Die Sternsinger. Den Mann von der GEZ. Den Arcor-Vertreter. Den Pizza-Bringdienst für den ungeliebten Nachbarn. Die Müllmänner, Postboten und Werbung-Austräger. Die Frau, die mir die Rechte zur Begrüßung und die Linke mit einem Arsenal an Messern, Gabeln und Scheren entgegen streckte – kurz: die Scherenschleiferin aus Ehrenbreitstein – penetrant und, soweit es stumpfes Besteck sein kann, bedrohlich. Den Möbel-Lieferanten, der meinte eine Küche für mich zu haben. Den Ex-Junkie, der mir ein Zeitschriften-Abo aufdrücken wollte. Und dann kam sie!
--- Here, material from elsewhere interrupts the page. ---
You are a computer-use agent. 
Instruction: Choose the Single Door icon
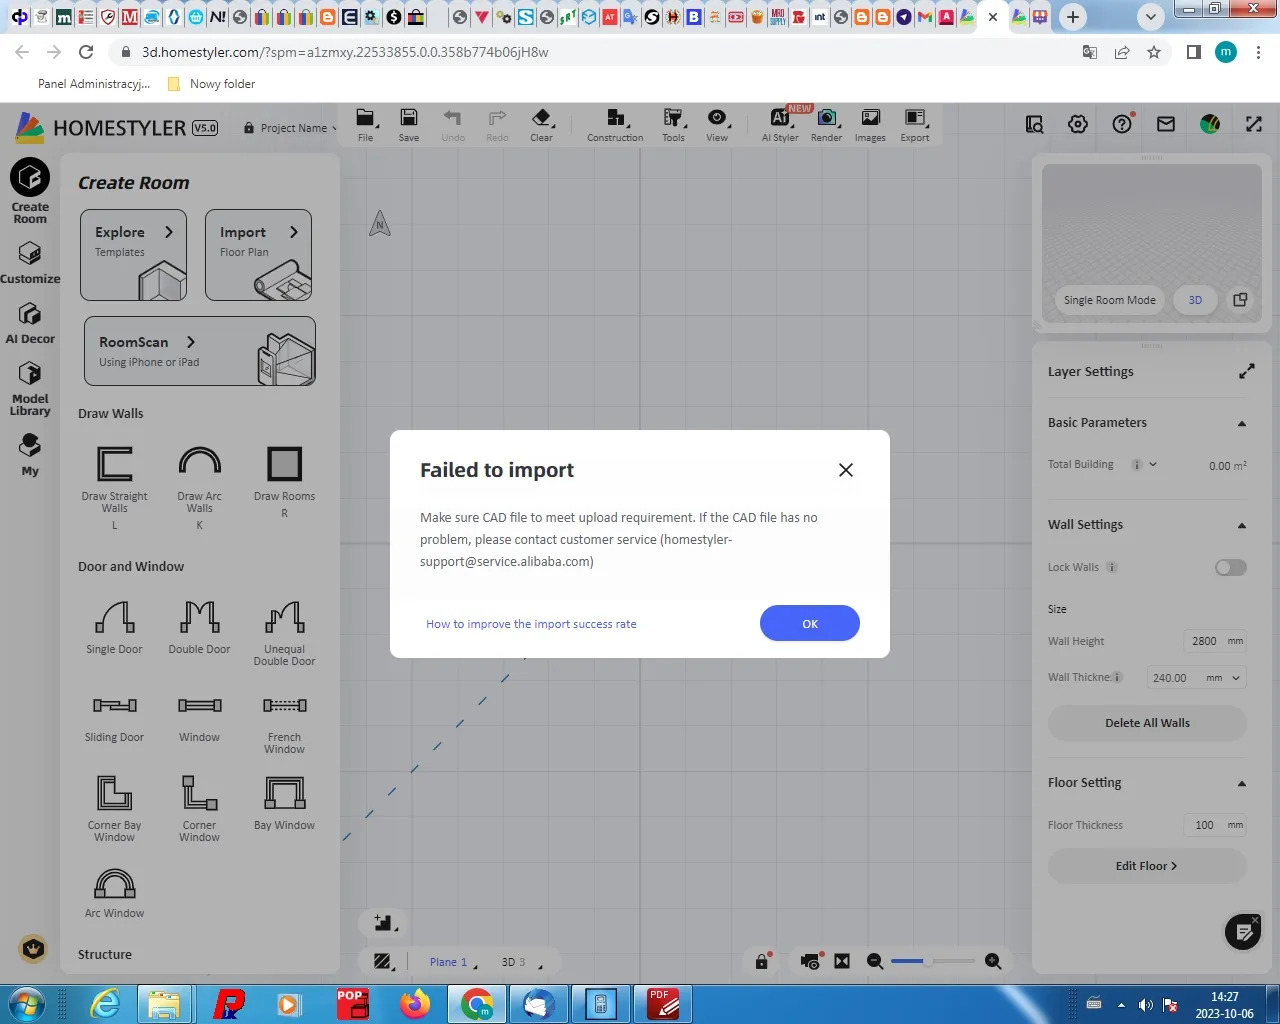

Die junge Radio-Reporterin, die mir abends, gegen etwa 22 Uhr, das Mikrofon vor die reichlich verdutzte Nase hielt. Ein Haus, gut 50 Parteien – vermeintliche Anonymität, gefühlte Sicherheit. Trick or treat? Bitte was? Ich noch immer bemüht, in meinen salonfähigsten zu-Hause-Rumgammel-Klamotten einen Respekt verdienenden Eindruck zu vermitteln und sie Trick or Treat?. Treat stammle ich vor mich hin. Dann erklärt sie mir den Grund ihrer Umfrage, morgen ist Halloween, sie braucht noch Kommentare und da dachte sie, sie fängt mal im Haus mit Stimmen sammeln an. Schön, doch meine Gedanken springen von meinem Halloween-Erlebnis in Koblenz, mit vor fahrende Autos springenden Schulkindern, hin zur Erkenntnis, gut dass ich diejenige im Haus bin, die hinter der Kamera arbeitet und nicht sie.
Seitdem bin ich übrigens auf dem Ohr für die Türklingel taub.